Atos Trio reviewed in the Adelaide Advertiser
Stephen Whittington, 6 November 2010
There are many excellent chamber groups about these days and Australia is home to several fine piano trios, including the Benaud Trio and TriOz. Occasionally though, a group appears that really stands out from the crowd, even takes your breath away. The Atos Trio from Berlin is such an ensemble.

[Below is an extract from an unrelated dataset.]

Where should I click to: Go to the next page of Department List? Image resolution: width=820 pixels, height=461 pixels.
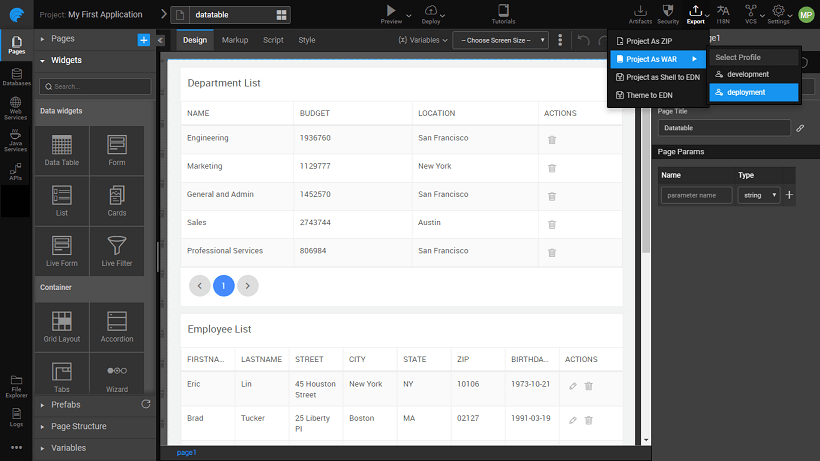(248, 286)
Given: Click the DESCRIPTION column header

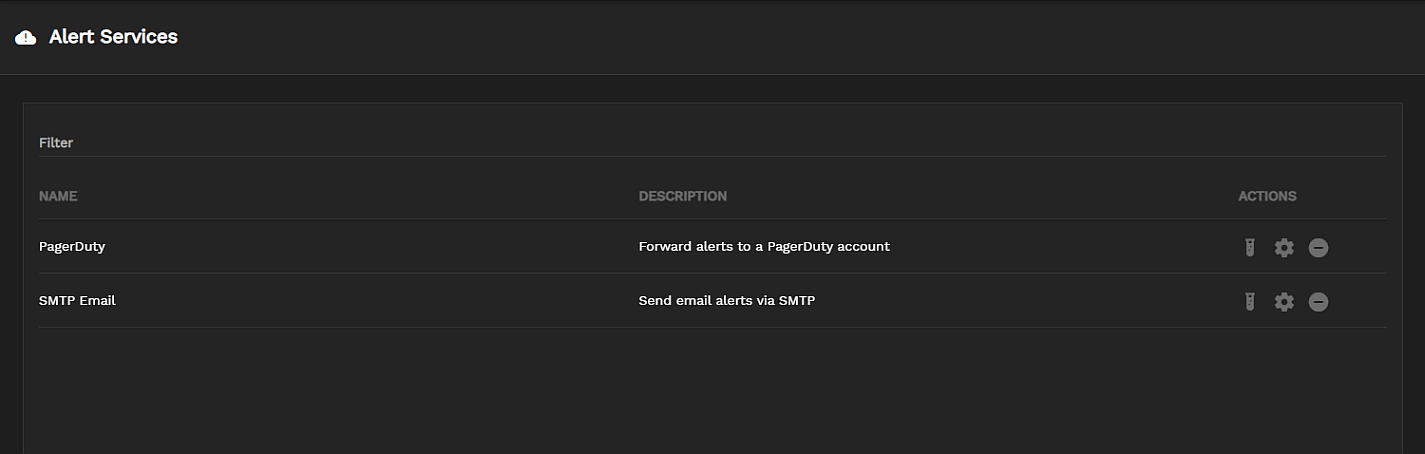Looking at the screenshot, I should click(682, 196).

They seem to have everything – polish, refinement, energy, passion, technical brilliance and a perfect rapport. This was particularly apparent in a marvellous performance of Felix Mendelssohn’s Trio in C minor. The piano part alone has more notes
than you can point a (piano-lid) stick at. Pianist Thomas Hoppe was all over them with the utmost ease and delicacy, perfectly balancing his sound with those of his fellow performers. Annette von Hehn (violin) and Stefan Heinemeyer (cello) had far fewer notes to defend themselves with, but were never overwhelmed by piano. The fleet-fingered scherzo was a dizzying delight to the ears.
The group as a whole shows admirable restraint, showing a classical poise even in the Romantic repertoire. The opening of Rachmaninov’s youthful Trio was magical, and its conclusion no less so. In between. there was drama and passion, but without the gratuitous wallowing in sentimentality bordering on pathos that often deforms performances of his music. The impetuous vitality of Schumann’s Trio in F major was captivating. Again the Atos Trio struck a perfect balance between the demands of expression emanating from Schumann’s mercurial temperament and the classical poise that keeps things in perspective.
Paul Stanhope’s piano trio Sweetest Nightingale, containing references to Monteverdi, is a demanding work. Far from being the mellifluous birdsong you might expect, it is a quite violent and dramatic piece. This performance bore the marks of conviction and assurance; it’s difficult to imagine a better interpretation of the composer’s wishes.